As the saying goes, it’s all fun and games until someone lets a professional esports sim racer take their place - or something like that.

Yes, it’s the "rub your eyes and check again" story from Formula E that Audi have suspended driver Daniel Abt after he was disqualified from the Race at Home Challenge for letting a professional esports competitor control his virtual car.

Recap for new readers - Formula E is a street race series where drivers only use electric cars. I'm not talking Lewis Hamilton in a Nissan Leaf, Formula E is the real deal with all the slick and sheen of its gas based equivalent.

The ABB Formula E Race at Home Challenge in partnership with UNICEF *pause for breath* was the sport's response to social distancing measures that put the brakes on normal proceedings. The Challenge is designed to provide a virtual equivalent of the paused regular season, raising money for a worthy cause whilst doing so. The initiative sees Formula E follow traditional sports worldwide, who have turned to esports for continuity in place of suspended competitions.

Daniel Abt races for Audi in both manifestations of Formula E. 

Now, back to the story.

Prior to the race in virtual Berlin, Daniel was sat pointless in the Race at Home rankings. Points are scored in the usual way - the higher you finish, the more you get. Not to be perturbed by past performances, Daniel pulled off a masterpiece and crossed the line in third place. Or so it seemed...
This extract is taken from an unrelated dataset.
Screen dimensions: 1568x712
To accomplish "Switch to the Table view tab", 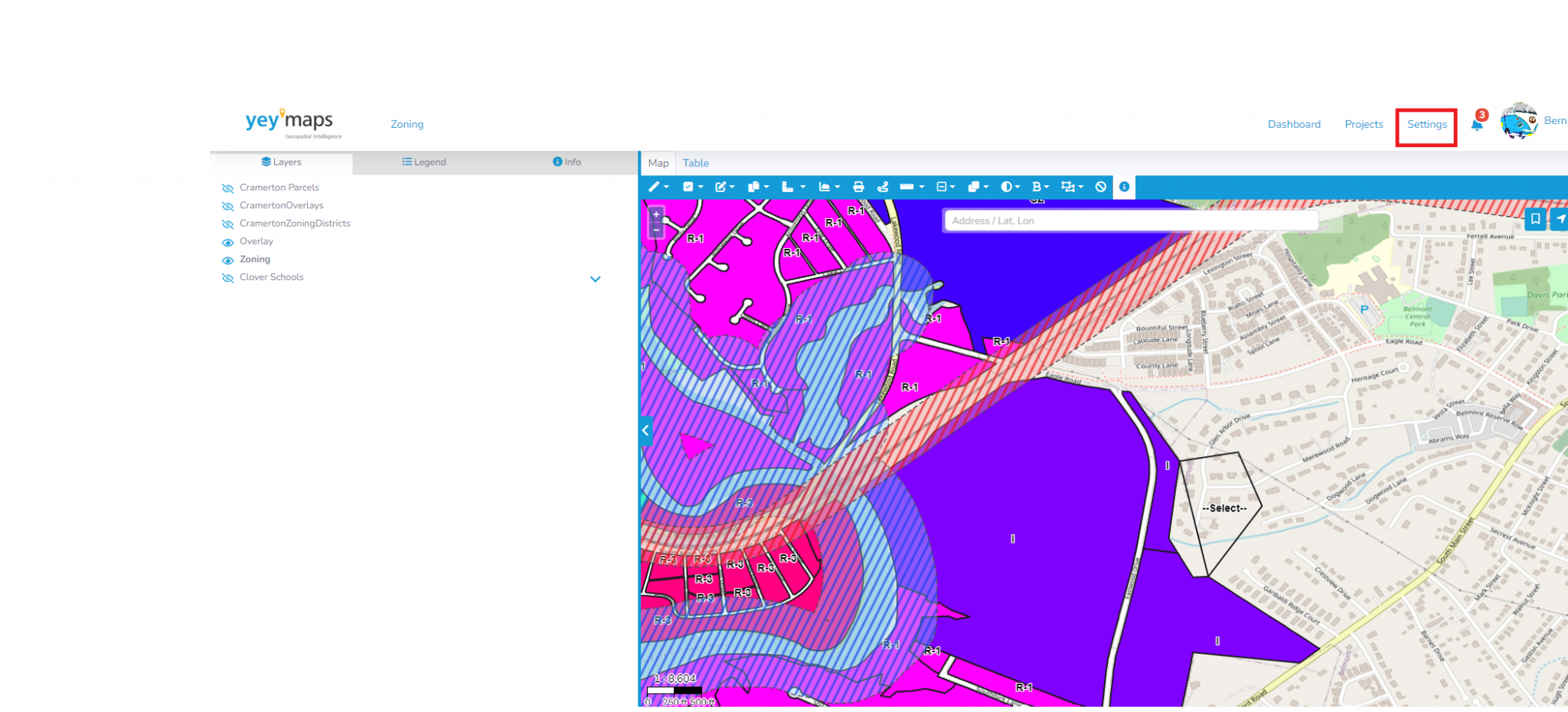I will (x=695, y=162).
Suspicious co-competitors immediately sounded the alarm, calling Daniel out as they were "really not happy here because that was not Daniel driving the car himself, and he messed up everything". The ruse was up. The rumbled racer was disqualified and forced to make a charitable donation of €10,000.

Daniel since revealed it was supposed to be a joke and apologised for not taking the competition more seriously. Unimpressed, Audi suspended Daniel for failing to show integrity (and presumably for failing to grasp that Audi's slogan - Vorsprung durch Technik, Being Ahead through Technology - really requires you to be the one steering the tech).
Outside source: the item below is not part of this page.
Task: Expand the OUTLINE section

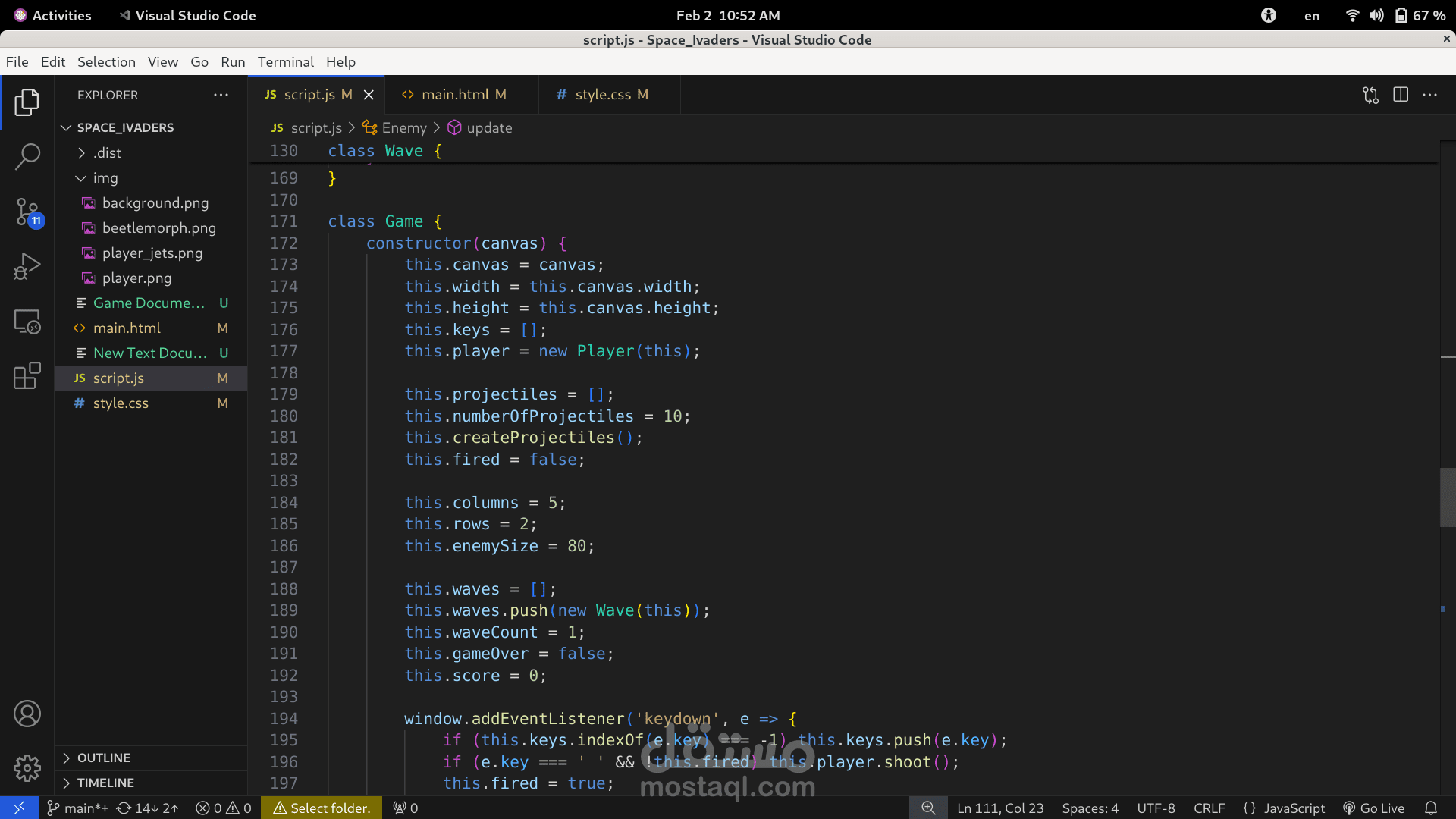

There are certainly amusing aspects to this story - Q. How could Daniel get away with the swap during a live streamed race? A. He blocked his face with a microphone - but whilst unusual it touches upon the difficulty esports has in upholding integrity when participants are forced to compete remotely.

Because of esports' nature it has been better placed to adapt to social distancing, though leagues have still been forced away from flagship venues to remote competitions. It has also offered a great platform for traditional sports to continue providing content to fans - as with the Race at Home series.

However, maintaining integrity in isolation is a big issue as it becomes impossible for leagues to uphold checks usually in place to combat tampered gear, doping, aimbots and ringers. Cheaters more subtle than Daniel have forced competitions such as League of Legends to introduce measures including extra cameras in players homes, voice monitoring and screen recording.

Traditional sports may be wise to adopt similar policing when conducting their own online showpieces. With usual outlets stifled these events provide an opportunity for sports to engage fans and maintain profile. That purpose is undermined when participants flout rules or fail to take things seriously, leaving all parties looking a little foolish. 

Athletes on the other hand should be wary of pulling similar stunts. Showpiece events might seem lighthearted, but dishonestly is unlikely to sit well with employers and sponsors - as exemplified by Audi's statement below. So even though the uncharted waters may only be virtual, it’s still best to avoid rocking the boat.